A bigger success: meal preparation kits assembled by the chefs. Packages of portioned ingredients feeding one, two or four people are delivered to a home, and the recipient watches a two-minute video on how to prepare the food.

 “People were raving about it, and I was shocked to see the numbers of how many people would order these meal packets on a daily basis,” Spiegel says. Dan Hotels is looking to expand the practice to its hotels and resorts in Israel.

At the Mission Point Resort on Mackinaw Island in Michigan, a new, US$2 million deck and pavilion had been constructed, but dozens of weddings and events scheduled for this summer have been canceled or postponed. “So, we’re taking lemons and making the largest lemonade stand on the island,” says Liz Ware, vice president of sales and marketing.

The “lemonade stand” is a newly built, outdoor covered event pavilion on a large rooftop deck, decorated with flowers and offering views of Lake Huron and passing freighters. The lemonade – and cocktails like Michigan blueberry mojito – are pre-packed in retro coolers, with snacks available to purchase. “The area resembles a beer garden with large flower pots and string lighting in the evening,” Ware says.

Surprise cost savings

Sometimes, the new sanitation measures are also big, cost-saving measures, says Jacob Musyt, director of F&B at the Waldorf Astoria Beverly Hills. The Rooftop by JG, which just reopened, is no longer printing menus, and because guests are scanning QR codes on their phones. “Depending on the quality of paper, a hotel could save between US$10,000 and US$20,000, and that’s just for the paper,” he says. The 75 leather menu binders, costing from US$60 to US$150, also require replacement every two years.

Restaurants have to be alert to change quickly, says Kevin Harmon, director of sales and marketing for Le Meridien Indianapolis, Indiana. “Initially, our chef rewote the menu so that it would be better for takeout, and she tweaked everything knowing it was going to be a to-go order, which was something we hadn’t offered previously,” he says.

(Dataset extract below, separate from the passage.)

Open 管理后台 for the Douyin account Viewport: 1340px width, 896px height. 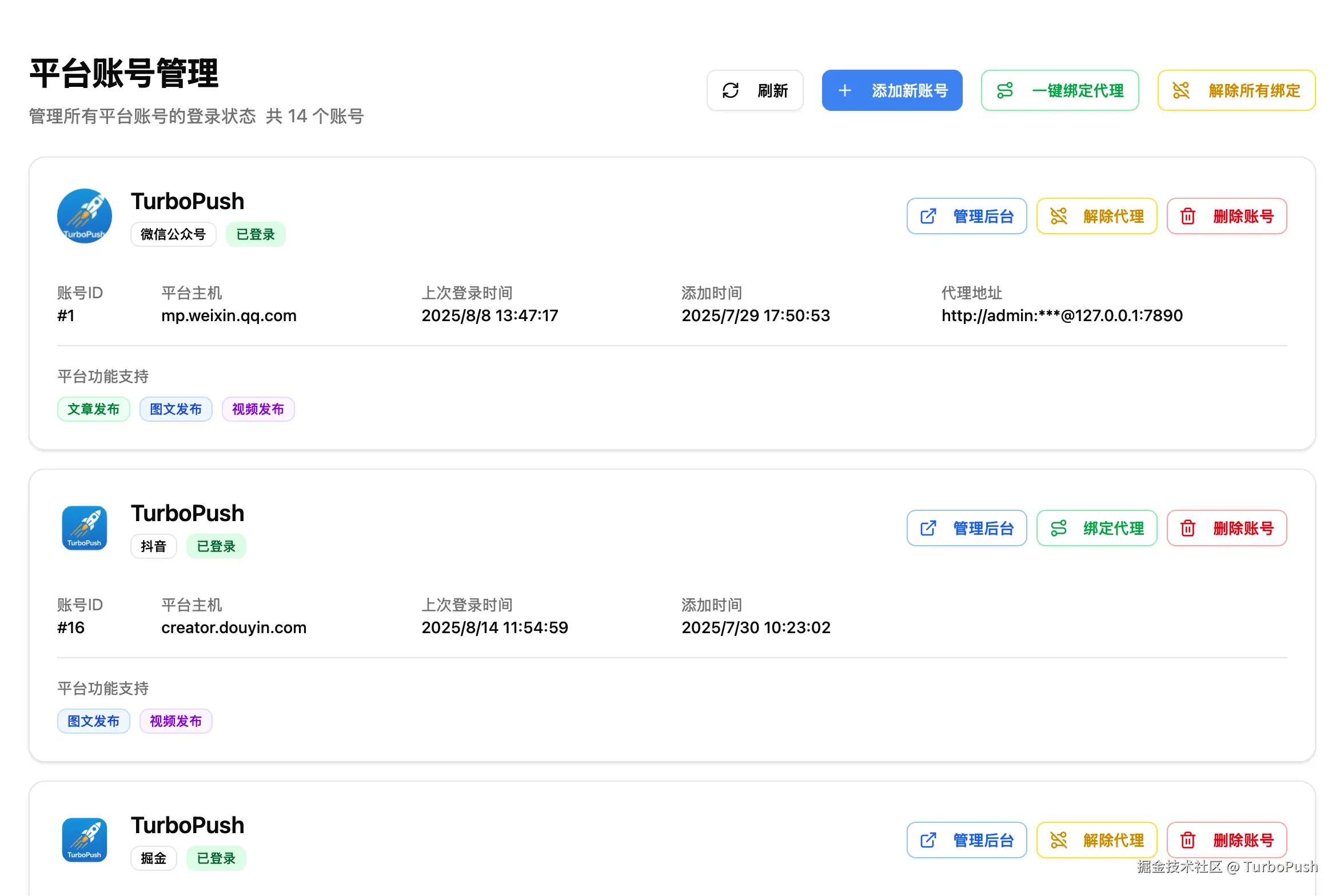[967, 528]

The restaurant started offering grocery items, including toilet paper, and the chef began bottling bolognaise sauce and salad dressings, along with other everyday items. “Now, it’s shifted again, and it’s become more of a traditional gift shop with grab-and-go items,” Harmon says. “We are transitioning, literally, again, as we speak.”

The lobby of the Shangri-La Hotel in Toronto is an iconic afternoon tea destination, says Malcom Webster, executive chef. But the biggest afternoon tea of the year is Mother’s Day, where more than 300 guests are served through four seatings most years. This year, it launched an afternoon tea to go.

“We wanted to capture signature elements from our afternoon tea while creating items that could travel well, sacrificing small, delicate garnishes in place of more stable embellishments,” Webster says. “We also sourced a three-tier disposable stand to help create an authentic tiered afternoon tea experience, and this came with guidelines on how to plate things.”

The Mother’s Day tea boxes were so successful that the hotel decided to offer a BBQ Box for Father’s Day. “It’s a ready-to-grill at home or grilled by us at the hotel,” Webster says.

The hotel also offers a weekend three-course menu that’s changed up frequently. “I want it to be as seasonal, fresh and relevant as possible,” Webster says. “We want to keep our guests engaged and reordering because when you look online to order food, often it’s the same restaurants and dishes repeated. To stand out, you have to be creative and fresh.”